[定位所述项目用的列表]
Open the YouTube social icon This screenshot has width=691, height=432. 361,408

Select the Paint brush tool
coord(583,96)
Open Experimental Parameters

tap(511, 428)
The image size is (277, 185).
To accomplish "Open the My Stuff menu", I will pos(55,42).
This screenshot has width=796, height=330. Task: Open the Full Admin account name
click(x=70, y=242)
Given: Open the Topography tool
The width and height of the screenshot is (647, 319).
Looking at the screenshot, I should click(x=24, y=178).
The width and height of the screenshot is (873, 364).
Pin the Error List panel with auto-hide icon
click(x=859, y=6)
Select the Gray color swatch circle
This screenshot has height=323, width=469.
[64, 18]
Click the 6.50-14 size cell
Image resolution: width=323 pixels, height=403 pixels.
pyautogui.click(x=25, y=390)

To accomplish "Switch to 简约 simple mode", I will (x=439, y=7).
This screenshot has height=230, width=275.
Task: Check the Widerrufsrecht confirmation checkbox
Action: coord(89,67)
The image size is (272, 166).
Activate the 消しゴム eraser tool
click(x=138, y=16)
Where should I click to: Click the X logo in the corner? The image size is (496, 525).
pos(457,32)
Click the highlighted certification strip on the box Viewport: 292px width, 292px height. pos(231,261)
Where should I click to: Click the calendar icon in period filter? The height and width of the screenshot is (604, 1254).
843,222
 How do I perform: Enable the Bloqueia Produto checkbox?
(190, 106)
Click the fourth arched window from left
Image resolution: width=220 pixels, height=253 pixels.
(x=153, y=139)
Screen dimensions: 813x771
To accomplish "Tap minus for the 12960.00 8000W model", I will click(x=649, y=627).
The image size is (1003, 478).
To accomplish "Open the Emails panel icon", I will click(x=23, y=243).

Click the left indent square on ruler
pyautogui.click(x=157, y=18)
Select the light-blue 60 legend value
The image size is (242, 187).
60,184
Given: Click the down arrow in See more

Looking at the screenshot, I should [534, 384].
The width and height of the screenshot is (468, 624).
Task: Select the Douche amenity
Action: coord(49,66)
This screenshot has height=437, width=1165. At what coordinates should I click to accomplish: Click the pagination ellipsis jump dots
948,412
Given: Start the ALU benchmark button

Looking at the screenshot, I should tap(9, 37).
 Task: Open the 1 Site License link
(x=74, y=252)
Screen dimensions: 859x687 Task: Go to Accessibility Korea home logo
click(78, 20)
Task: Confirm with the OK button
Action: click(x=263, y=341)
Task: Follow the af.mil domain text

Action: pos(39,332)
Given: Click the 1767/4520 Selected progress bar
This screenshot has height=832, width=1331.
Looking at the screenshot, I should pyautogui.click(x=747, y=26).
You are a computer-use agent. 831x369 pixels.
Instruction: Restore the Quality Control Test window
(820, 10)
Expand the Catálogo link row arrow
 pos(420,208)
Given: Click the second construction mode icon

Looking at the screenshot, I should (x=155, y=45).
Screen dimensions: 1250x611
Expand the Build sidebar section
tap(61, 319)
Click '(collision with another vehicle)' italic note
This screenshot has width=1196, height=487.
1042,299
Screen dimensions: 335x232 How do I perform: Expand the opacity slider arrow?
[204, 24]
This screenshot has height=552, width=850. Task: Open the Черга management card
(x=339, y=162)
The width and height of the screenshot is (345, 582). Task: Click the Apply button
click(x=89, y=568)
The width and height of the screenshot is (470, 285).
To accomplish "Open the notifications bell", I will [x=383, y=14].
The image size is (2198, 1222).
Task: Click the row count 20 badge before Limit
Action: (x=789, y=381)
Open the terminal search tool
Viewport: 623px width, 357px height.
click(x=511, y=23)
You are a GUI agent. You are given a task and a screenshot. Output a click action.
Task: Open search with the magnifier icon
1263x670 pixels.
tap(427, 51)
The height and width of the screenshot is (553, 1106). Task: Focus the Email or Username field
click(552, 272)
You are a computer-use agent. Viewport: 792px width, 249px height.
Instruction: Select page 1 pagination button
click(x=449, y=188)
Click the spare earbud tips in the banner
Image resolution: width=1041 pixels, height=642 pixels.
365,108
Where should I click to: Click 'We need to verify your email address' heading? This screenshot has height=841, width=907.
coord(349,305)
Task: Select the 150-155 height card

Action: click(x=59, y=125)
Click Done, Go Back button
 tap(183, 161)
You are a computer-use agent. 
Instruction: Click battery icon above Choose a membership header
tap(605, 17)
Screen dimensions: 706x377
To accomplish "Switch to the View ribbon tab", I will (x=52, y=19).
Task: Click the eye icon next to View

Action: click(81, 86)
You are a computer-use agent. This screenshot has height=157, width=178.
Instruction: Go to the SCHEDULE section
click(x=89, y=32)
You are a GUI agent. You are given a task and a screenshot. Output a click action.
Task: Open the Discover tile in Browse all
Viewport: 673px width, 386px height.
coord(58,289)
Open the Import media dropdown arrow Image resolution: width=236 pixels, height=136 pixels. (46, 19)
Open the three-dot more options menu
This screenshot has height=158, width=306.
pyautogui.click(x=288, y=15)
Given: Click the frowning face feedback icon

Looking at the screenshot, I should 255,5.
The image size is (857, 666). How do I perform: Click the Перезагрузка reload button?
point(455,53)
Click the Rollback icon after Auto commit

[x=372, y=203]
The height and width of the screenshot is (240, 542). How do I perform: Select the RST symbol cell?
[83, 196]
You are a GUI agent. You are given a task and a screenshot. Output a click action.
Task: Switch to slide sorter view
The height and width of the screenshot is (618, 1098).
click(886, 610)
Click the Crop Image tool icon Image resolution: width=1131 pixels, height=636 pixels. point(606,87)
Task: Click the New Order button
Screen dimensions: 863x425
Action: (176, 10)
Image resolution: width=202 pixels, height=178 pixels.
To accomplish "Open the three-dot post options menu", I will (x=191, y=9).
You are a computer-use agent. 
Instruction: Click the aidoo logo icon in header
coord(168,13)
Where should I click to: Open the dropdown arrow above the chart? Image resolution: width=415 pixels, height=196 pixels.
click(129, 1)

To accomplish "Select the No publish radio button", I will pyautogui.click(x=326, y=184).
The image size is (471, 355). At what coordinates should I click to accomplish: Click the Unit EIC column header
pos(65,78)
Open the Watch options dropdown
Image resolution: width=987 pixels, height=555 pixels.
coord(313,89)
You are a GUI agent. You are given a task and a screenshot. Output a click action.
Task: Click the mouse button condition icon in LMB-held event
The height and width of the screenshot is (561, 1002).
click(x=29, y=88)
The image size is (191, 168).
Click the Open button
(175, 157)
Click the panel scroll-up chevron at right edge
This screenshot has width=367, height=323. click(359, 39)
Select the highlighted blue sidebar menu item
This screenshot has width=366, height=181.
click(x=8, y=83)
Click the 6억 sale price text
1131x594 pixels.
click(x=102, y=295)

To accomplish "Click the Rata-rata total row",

• [任务说明]
照原样打出列表中从开头到含有“Looking at the screenshot, I should click(x=24, y=178).”的那一行为止的各行，首尾两行都包括在内。

• [正确结果]
Open the YouTube social icon This screenshot has width=691, height=432. 361,408

Select the Paint brush tool
coord(583,96)
Open Experimental Parameters

tap(511, 428)
The image size is (277, 185).
To accomplish "Open the My Stuff menu", I will pos(55,42).
This screenshot has width=796, height=330. Task: Open the Full Admin account name
click(x=70, y=242)
Given: Open the Topography tool
The width and height of the screenshot is (647, 319).
Looking at the screenshot, I should click(x=24, y=178).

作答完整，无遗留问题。